For someone used to working with ZFS, I've come to agree with the array of mirrors philosophy. It's how you achieve speed. If you have only one vdev, you get less than the speed of one hard drive. An array of mirrors is faster, but you need to understand the zpool architecture in order to replace a disk.
 
Thank you @tcabernoch. I may do a CACHE vdev if I can spare the SATA slot, or perhaps if I can find an SSD for a PCIe slot.
In the meantime I've run across an interesting discussion [1] of `volblocksize`, `recordsize`, VM fs block size, and the way this all interacts with raid. It seems the 16KB default `volblocksize` on PVE 8 is not ideal because "...especially in wide vdevs, because each block gets split across drives which results in wasted space...". Some of these choices require rebuilding the pool from scratch. More importantly I am learning about how to diagnose whether this is an issue for me at all.

Separately: While my main data storage is ext4 on raid1 in parallel I will experiment with ZFS on LUKS where individual disks are LUKS encrypted and then the corresponding unencrypted block devices form a mirror vdev.
What I like about this approach is that I seem to get the best of all words: LUKS which is well-tested, and ZFS without encryption. I will stay away from ZFS native zvol encryption because I see some open issues in the send/receive process [2].

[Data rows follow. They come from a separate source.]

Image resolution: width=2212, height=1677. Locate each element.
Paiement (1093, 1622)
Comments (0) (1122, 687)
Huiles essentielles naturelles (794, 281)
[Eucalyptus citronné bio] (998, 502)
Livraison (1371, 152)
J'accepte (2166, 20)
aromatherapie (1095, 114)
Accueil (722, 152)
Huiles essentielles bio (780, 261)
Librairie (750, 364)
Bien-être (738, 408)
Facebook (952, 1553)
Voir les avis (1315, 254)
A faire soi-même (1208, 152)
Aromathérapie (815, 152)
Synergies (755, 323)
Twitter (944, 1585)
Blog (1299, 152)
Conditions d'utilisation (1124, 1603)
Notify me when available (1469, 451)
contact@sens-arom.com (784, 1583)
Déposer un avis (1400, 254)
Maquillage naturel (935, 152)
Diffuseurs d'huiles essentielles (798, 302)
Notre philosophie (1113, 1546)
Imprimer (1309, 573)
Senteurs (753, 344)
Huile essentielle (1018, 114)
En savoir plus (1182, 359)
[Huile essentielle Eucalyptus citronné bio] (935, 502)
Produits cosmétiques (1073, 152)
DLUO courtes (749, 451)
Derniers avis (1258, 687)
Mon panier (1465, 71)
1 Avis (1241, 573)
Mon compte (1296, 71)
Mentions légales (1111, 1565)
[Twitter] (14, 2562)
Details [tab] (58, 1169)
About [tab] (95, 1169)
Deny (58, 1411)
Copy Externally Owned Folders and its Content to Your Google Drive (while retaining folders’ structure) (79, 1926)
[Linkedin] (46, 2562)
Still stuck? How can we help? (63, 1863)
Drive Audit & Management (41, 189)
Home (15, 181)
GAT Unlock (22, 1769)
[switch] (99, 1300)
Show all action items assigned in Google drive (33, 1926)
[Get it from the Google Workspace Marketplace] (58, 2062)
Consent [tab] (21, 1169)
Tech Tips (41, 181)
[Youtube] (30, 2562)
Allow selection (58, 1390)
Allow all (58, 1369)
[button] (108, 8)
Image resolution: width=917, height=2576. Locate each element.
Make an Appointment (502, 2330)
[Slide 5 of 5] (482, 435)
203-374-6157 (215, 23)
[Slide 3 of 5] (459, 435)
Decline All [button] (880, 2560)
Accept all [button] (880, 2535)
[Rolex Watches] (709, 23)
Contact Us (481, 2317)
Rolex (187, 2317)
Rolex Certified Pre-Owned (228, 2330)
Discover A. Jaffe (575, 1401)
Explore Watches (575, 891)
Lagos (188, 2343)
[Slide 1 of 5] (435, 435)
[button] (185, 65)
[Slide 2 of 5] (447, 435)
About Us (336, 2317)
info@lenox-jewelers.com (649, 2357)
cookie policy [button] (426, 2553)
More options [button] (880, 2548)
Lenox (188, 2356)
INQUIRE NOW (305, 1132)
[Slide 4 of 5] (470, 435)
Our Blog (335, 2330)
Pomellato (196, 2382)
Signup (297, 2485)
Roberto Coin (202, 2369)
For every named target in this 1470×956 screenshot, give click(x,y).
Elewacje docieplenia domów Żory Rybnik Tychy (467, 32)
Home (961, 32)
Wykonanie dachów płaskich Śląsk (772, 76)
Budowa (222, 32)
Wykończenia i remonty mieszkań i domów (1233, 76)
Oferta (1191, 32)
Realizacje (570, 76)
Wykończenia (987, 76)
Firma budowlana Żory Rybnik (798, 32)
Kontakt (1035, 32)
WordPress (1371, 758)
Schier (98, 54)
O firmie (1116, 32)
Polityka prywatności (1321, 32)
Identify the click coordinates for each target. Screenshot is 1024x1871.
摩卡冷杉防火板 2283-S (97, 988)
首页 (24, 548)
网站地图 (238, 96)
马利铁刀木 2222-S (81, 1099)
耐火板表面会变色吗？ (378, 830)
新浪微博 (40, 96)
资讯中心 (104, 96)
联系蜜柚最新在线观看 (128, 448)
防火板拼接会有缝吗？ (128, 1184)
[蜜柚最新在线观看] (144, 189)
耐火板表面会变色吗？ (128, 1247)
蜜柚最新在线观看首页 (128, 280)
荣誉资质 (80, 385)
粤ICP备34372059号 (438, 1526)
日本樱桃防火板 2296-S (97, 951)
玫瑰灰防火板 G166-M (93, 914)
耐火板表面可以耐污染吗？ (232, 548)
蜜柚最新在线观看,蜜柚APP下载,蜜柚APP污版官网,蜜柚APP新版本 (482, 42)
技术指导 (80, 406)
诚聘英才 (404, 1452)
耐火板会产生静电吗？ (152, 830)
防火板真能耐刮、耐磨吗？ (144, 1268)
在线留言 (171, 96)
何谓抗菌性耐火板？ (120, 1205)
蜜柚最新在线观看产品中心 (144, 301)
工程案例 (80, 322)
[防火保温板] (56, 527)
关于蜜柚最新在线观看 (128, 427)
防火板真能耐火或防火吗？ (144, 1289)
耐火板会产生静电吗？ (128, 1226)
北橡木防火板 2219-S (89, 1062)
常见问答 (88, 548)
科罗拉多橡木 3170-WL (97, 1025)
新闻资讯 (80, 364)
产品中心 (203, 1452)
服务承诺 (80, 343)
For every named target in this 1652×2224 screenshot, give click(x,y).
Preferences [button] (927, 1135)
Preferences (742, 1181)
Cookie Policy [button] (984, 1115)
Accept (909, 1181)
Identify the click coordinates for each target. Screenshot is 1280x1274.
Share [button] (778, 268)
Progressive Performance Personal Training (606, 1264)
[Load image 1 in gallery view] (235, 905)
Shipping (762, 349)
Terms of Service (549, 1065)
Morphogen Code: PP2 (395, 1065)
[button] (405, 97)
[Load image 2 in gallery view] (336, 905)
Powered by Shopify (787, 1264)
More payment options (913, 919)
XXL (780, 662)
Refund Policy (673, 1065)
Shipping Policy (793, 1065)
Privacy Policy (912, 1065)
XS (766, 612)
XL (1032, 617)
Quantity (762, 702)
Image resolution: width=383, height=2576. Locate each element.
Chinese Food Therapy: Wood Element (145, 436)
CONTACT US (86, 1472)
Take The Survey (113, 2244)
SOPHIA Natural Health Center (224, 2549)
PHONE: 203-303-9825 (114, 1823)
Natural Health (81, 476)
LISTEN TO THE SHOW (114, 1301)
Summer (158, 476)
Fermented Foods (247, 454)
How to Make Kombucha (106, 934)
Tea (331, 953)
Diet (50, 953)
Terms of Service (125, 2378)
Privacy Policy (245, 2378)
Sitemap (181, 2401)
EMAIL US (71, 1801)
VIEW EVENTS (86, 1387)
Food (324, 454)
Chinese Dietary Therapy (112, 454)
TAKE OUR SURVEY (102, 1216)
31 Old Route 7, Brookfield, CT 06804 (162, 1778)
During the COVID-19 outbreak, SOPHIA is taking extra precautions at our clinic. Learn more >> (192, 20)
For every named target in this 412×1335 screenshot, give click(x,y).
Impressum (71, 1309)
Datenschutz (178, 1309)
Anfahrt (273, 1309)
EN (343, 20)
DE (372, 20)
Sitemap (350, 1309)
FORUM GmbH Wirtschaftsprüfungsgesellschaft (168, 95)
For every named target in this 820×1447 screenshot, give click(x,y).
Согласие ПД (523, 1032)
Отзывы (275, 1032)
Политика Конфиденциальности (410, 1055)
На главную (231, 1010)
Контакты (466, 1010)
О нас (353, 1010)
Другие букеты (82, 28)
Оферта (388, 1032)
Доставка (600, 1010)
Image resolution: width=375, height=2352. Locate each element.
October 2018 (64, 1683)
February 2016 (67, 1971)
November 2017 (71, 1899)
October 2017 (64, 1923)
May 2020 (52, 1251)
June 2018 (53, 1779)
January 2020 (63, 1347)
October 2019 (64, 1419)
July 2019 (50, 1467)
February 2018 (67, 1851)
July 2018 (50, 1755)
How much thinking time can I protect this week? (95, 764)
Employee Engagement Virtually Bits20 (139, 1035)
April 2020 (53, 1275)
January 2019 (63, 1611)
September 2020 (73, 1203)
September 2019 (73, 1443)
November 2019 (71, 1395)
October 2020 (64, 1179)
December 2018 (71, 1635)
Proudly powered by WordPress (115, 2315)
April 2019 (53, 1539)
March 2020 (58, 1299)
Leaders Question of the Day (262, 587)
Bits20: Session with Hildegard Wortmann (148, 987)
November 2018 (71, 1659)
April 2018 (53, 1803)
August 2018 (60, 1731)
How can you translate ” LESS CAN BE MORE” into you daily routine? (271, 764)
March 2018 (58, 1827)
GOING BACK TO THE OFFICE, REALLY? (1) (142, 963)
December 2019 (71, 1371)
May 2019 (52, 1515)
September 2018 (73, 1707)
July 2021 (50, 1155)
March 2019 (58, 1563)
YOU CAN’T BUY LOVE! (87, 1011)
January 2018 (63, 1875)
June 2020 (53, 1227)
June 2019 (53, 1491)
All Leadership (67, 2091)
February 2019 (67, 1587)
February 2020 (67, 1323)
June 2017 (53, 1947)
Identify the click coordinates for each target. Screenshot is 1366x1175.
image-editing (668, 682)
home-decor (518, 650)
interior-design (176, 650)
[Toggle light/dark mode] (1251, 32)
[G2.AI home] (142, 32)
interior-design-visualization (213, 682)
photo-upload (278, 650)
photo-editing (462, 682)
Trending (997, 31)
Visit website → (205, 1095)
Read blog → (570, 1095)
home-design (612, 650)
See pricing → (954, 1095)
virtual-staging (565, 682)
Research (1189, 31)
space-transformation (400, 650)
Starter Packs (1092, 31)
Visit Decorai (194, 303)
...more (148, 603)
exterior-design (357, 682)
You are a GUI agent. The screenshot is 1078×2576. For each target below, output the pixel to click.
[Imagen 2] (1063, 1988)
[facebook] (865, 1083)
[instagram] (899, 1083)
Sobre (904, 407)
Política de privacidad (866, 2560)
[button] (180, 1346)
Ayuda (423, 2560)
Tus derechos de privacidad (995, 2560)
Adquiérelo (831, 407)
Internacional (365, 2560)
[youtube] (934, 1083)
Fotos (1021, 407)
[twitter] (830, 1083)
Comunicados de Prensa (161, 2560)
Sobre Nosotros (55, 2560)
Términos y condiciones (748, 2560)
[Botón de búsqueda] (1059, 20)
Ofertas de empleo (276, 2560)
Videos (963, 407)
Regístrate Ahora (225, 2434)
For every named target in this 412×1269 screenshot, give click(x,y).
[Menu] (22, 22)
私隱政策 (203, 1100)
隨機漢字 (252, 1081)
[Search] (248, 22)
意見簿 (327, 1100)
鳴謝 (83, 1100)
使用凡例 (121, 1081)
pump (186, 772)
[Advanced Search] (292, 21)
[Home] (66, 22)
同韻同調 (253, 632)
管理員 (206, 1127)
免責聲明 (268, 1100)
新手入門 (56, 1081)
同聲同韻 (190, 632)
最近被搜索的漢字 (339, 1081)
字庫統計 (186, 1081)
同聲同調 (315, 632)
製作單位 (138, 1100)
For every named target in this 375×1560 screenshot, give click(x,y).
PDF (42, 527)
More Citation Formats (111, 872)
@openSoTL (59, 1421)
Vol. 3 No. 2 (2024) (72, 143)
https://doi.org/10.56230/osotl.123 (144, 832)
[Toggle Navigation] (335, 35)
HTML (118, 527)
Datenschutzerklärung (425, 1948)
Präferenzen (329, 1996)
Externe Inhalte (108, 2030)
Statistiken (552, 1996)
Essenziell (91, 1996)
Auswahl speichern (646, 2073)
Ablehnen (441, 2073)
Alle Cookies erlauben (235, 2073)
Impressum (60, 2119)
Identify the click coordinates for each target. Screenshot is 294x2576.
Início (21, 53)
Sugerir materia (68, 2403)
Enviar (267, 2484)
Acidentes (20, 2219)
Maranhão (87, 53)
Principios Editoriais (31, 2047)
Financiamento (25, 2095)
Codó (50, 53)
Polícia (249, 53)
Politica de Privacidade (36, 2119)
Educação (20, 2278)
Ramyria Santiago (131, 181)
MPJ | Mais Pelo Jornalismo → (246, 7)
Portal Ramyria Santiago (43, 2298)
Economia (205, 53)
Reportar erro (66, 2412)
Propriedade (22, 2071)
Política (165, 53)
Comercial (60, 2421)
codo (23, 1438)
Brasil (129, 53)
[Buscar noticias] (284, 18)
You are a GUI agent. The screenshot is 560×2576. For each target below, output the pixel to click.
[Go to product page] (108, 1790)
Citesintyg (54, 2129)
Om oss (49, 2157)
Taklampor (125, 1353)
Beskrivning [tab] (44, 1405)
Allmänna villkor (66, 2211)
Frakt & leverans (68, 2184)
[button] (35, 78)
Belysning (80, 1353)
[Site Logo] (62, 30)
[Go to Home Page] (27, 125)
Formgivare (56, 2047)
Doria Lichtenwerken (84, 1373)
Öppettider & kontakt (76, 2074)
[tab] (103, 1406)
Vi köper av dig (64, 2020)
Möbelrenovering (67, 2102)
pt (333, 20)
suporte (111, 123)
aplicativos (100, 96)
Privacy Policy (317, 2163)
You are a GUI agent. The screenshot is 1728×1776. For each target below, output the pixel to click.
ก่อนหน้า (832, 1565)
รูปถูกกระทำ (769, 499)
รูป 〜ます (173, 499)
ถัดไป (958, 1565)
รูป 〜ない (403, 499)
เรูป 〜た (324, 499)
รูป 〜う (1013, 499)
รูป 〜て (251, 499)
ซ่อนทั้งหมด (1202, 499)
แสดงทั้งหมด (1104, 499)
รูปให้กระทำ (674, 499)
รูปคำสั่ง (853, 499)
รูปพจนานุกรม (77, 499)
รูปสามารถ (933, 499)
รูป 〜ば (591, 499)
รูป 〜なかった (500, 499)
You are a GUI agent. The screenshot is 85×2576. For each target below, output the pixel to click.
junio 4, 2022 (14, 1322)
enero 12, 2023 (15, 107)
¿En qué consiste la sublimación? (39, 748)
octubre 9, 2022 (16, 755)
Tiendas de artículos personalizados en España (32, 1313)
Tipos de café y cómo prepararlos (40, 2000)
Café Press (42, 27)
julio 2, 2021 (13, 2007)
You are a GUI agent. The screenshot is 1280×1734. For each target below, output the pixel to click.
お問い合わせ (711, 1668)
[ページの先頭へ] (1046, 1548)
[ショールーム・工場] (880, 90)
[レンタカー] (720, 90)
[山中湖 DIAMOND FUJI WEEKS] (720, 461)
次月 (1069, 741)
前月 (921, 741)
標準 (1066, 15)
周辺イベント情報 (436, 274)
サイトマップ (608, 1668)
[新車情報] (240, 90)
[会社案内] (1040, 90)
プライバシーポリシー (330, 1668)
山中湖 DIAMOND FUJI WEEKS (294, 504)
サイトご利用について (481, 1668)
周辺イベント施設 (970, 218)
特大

[1] https://allthingsopen.org/articles/noisy-zfs-disks
[2] https://news.ycombinator.com/item?id=32340433
 
If the OP loses that drive, all the metadata is gone, then entire pool is gone. Perhaps you meant cache, i.e. L2ARC?

You are correct, of course. ... but ... The first thing OP said was that it was homelab. Ya run what ya brung and make do with scraps.

And L2ARC only helps out on specific, not very common workloads. Mostly serial data reads, right? I dunno, I read the research and testing, and decided to never do L2ARC. ... on the other hand ... I have personally and extensively tested the impact of Special VDEV aka Fusion Drive, and I can report that it rocks.
 
You are correct, of course. ... but ... The first thing OP said was that it was homelab. Ya run what ya brung and make do with scraps.

I just wanted to put it on the record, not sure if OP would know this (important) part, also if someone else finds the thread in the future. The OP never really followed up and the second person was talking about intending a mirrored setup. In case it does not matter for home use (of course keeping backups), I would then also suggest just doing a stripe, i.e. there's no point using single point of failure vdev in a mirrored pool, at least I can't think of any.

And L2ARC only helps out on specific, not very common workloads. Mostly serial data reads, right?

I actually thought it helps with random reads a lot. I used it this in setups with dead data (not running VMs) and while I never benchmarked it, the cache filled up pretty early. I remember in some cases the drives could spin down and content was served from cache just fine. It was at a time where special vdevs, DRAIDs, etc. were not even a thing. :)

I dunno, I read the research and testing, and decided to never do L2ARC. ... on the other hand ... I have personally and extensively tested the impact of Special VDEV aka Fusion Drive, and I can report that it rocks.

I have not really benchmarked it, I can believe storing metadata on SSD helps a lot, but in my book that should always be a mirror, as should e.g. SLOG.
 
...the second person was talking about intending a mirrored setup. In case it does not matter for home use (of course keeping backups), I would then also suggest just doing a stripe, i.e. there's no point using single point of failure vdev in a mirrored pool, at least I can't think of any.
Could you restate that please, I don't follow. My vdev is a mirror, so it does not have a single point of failure. What does "single point of failure vdev in a mirrored pool" mean?
 
Could you restate that please, I don't follow. My vdev is a mirror, so it does not have a single point of failure. What does "single point of failure vdev in a mirrored pool" mean?

I was only referring to the special vdev - i.e. if one has special vdev that is not mirrored, it becomes single point of failure. Special vdevs carry metadata. If you loose it, your pool is lost as well in such case, it does not help the regular vdevs were redundant. That's about it.